RCL #6- It’s What I Do

In Ch. 8 of It’s What I Do, Addario details a scene where she attended Paul’s friend’s birthday party, and questions where she belongs.  Addario writes about how out of place she felt in this group of people- how her clothes, background, and experiences stuck out like a sore thumb.   She expressed how it made her question if she could be with Paul, when parts of his world so deeply conflicted with hers.  Addario makes this conflict relatable to us because, while most of our readers have never been under-dressed at our boyfriend’s high society party, we’ve all felt out of place and ostracized.  She relates herself to us, the average person, by talking about what a birthday party in New York requires “fitted jeans, a stylish top, a pair of high heels…” before describing the culture shock of the party, allowing us to see ourselves in her shoes and feel the acute discomfort and inadequacy that she felt as an outsider.
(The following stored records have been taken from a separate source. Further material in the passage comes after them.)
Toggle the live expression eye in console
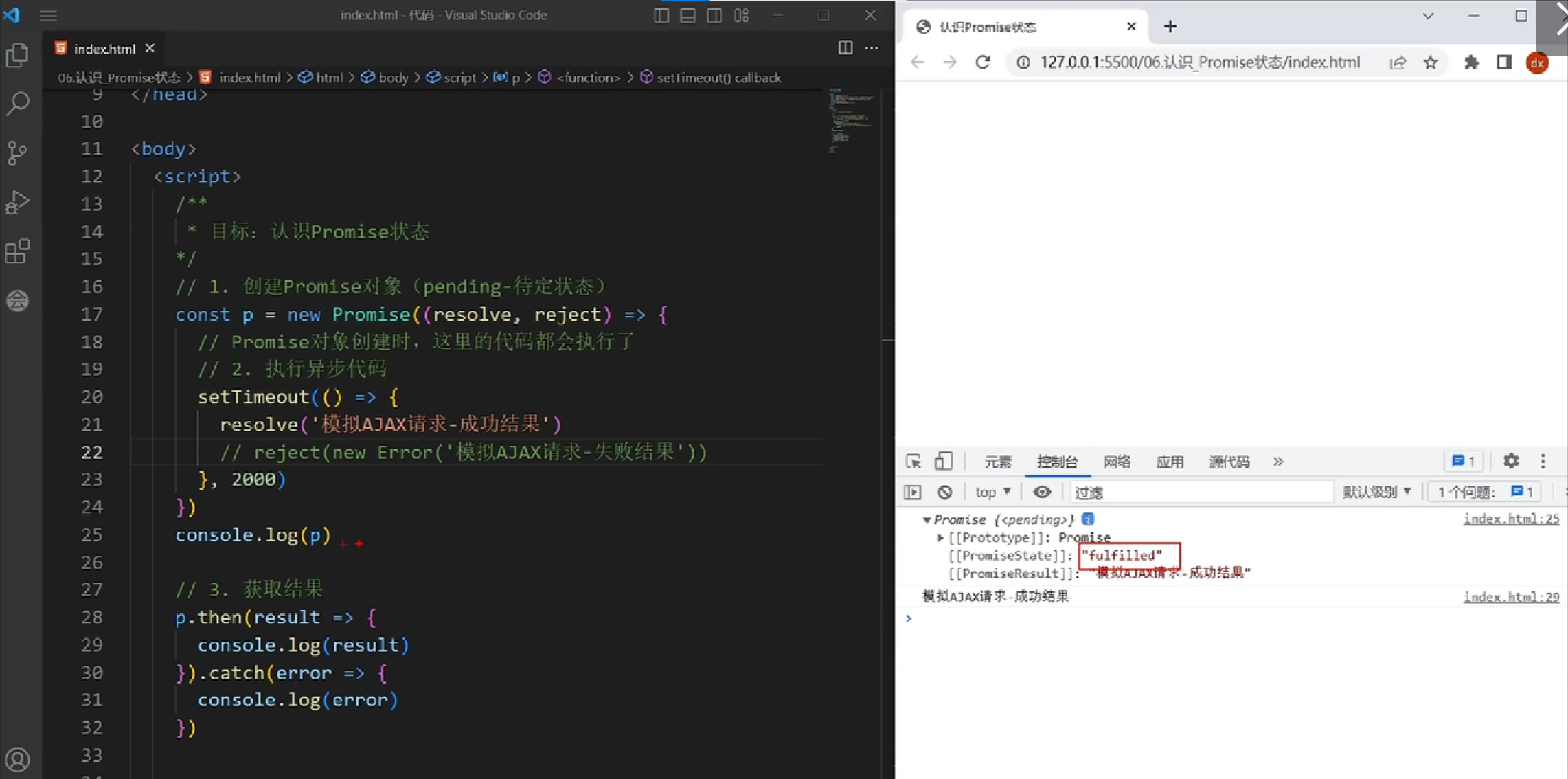The image size is (1568, 779). (1043, 491)
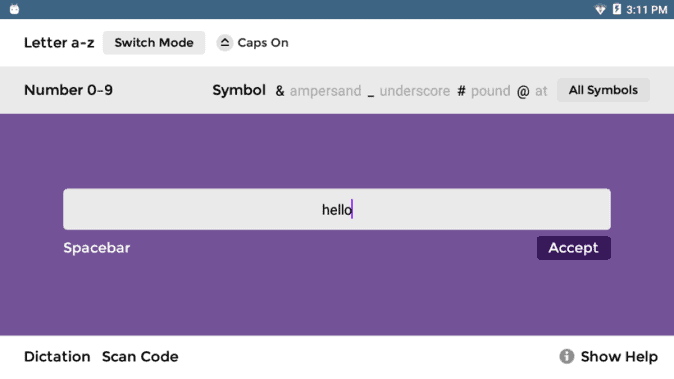Click the Show Help info icon
The height and width of the screenshot is (379, 674).
[x=567, y=356]
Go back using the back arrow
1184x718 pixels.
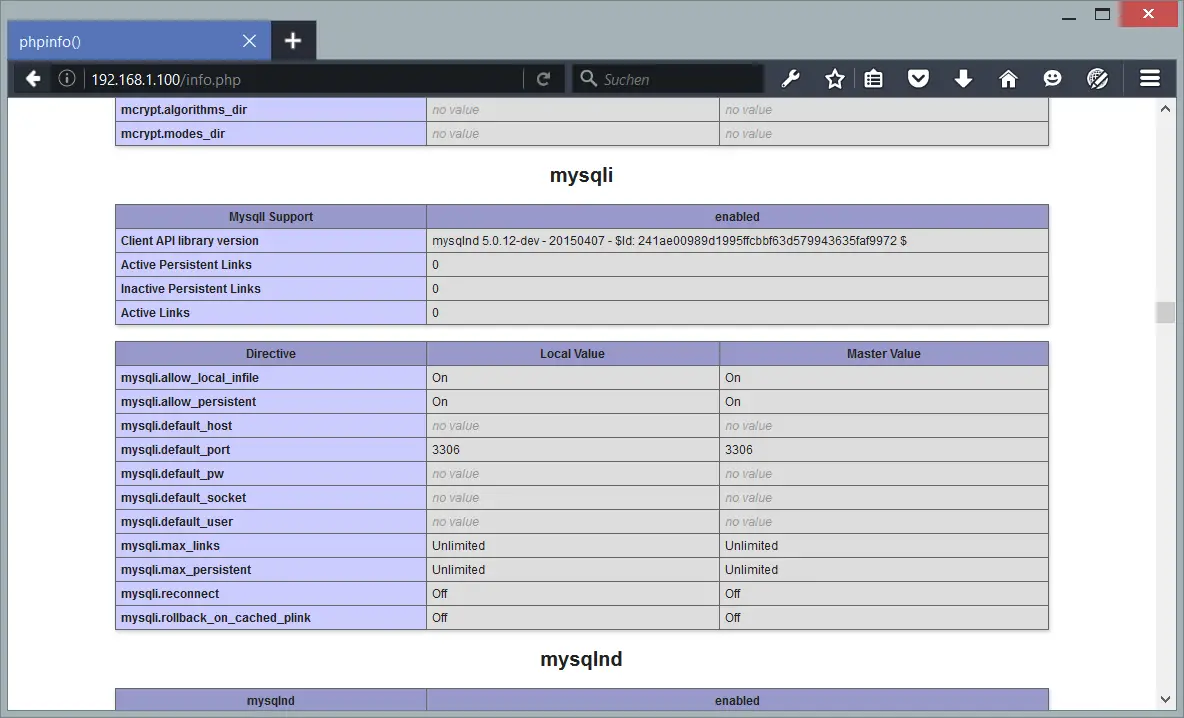pyautogui.click(x=32, y=79)
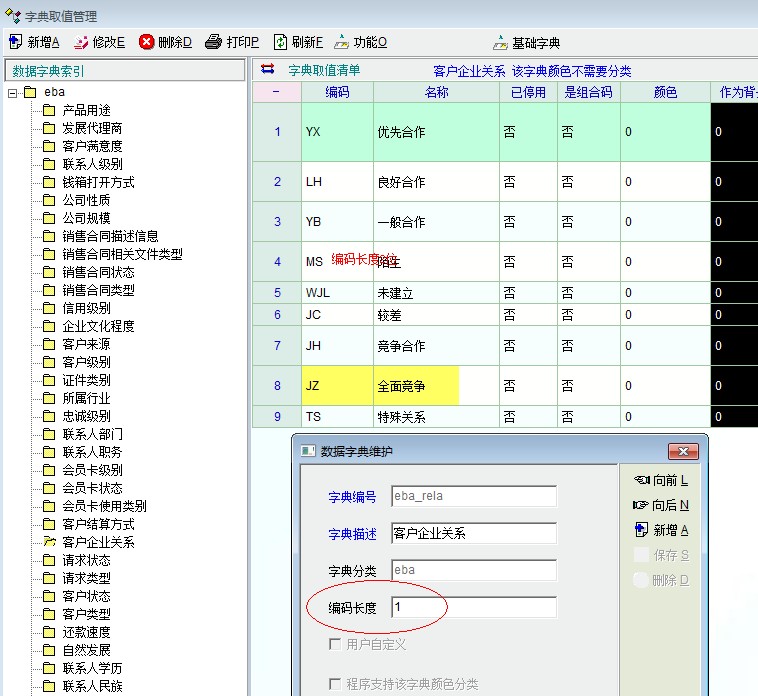This screenshot has width=758, height=696.
Task: Open the 功能O function toolbar item
Action: [x=342, y=42]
In my own life, I have experienced a similar conflict- of feeling out of place and wondering if a path is the right choice for me.  It occurred at SHO time, actually- when Dr. Kirsch gave a speech highlighting all the successes and achievements of our class.  Like Addario, I felt like I was in the company of people way out of my league, and wondered if this was really where I should be- thankfully, that’s not the case any more.

In my passion blog, though, I could talk about feeling like you don’t belong in the context of astronomy groups.  It can be intimidating to get involved with one-  you show up and it seems like everyone knows so much more than you, and it makes you wonder if it’s even worth it to continue.  I want to use my passion blog to address this and say that “Yes! It is worth it!”  Because here, unlike in Addario’s case, no one is judging you, and everyone just wants to help each other out.